29/07/2025
Estás en la cocina, apoyando una cadera contra la encimera. La puerta del armario sigue abierta.
Tienes en la mano el envoltorio de algo que ni siquiera recuerdas haber probado.
No fue planeado. No fue consciente. Simplemente... ¿sucedió?
Te dices a ti mismo que ni siquiera tenías hambre. Y quizá sea cierto.
Porque no era tu estómago el que necesitaba algo.
Era esa parte de ti que ha estado al límite todo el día. La parte que no sabe dónde poner el estrés, ni el aburrimiento, ni el hecho de que solo has dormido cinco horas y tienes diez emociones que aún no has nombrado.

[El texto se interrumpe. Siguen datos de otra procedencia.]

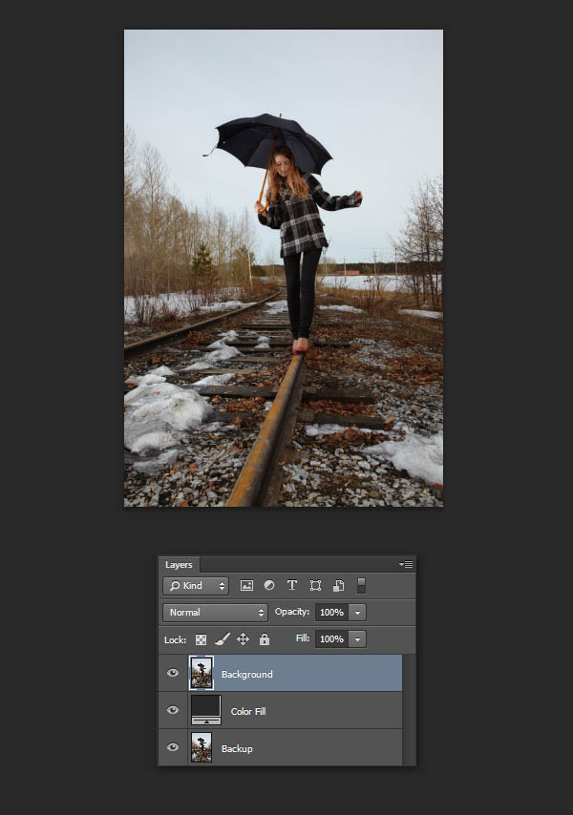Open the Layers panel flyout menu

tap(405, 565)
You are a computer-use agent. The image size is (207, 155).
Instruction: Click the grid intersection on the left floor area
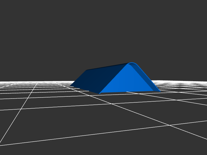28,99
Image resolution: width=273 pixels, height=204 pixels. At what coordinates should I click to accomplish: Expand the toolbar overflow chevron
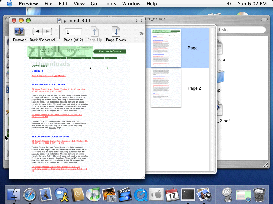(x=141, y=33)
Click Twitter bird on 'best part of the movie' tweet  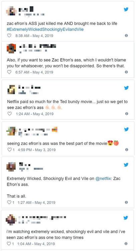tap(126, 129)
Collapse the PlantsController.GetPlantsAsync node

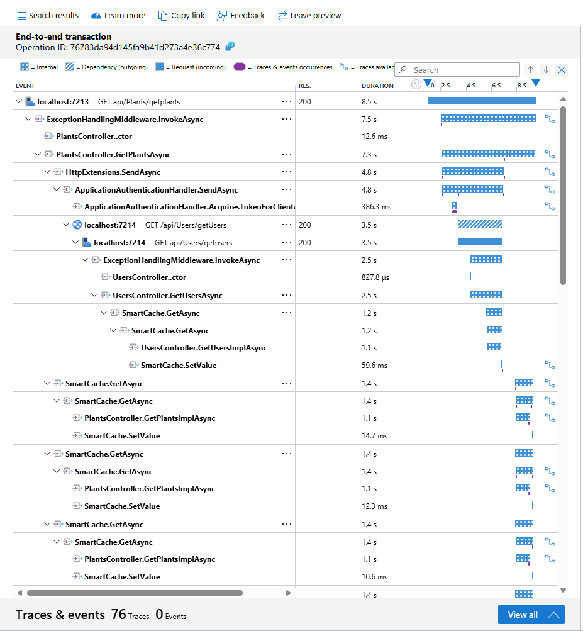[38, 154]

Y en ese momento, surge esa misma sensación persistente: esa sensación de decepción.
Ahora bien, todos sabemos cómo puede sonar esa voz interior:
¿Cómo puedo seguir haciendo esto? ¿No me operé para dejar de comer mis sentimientos? ¿No debería estar contenta con mi restricción? ¿Por qué lo estoy arruinando todo?
Cambiar la forma de tu estómago no cambia la forma en que tu cerebro gestiona el malestar.
Puedes suturar tu estómago en una manga, reducir tu capacidad, seguir todas las reglas y aun así comer de maneras que no se ajustan a tus objetivos.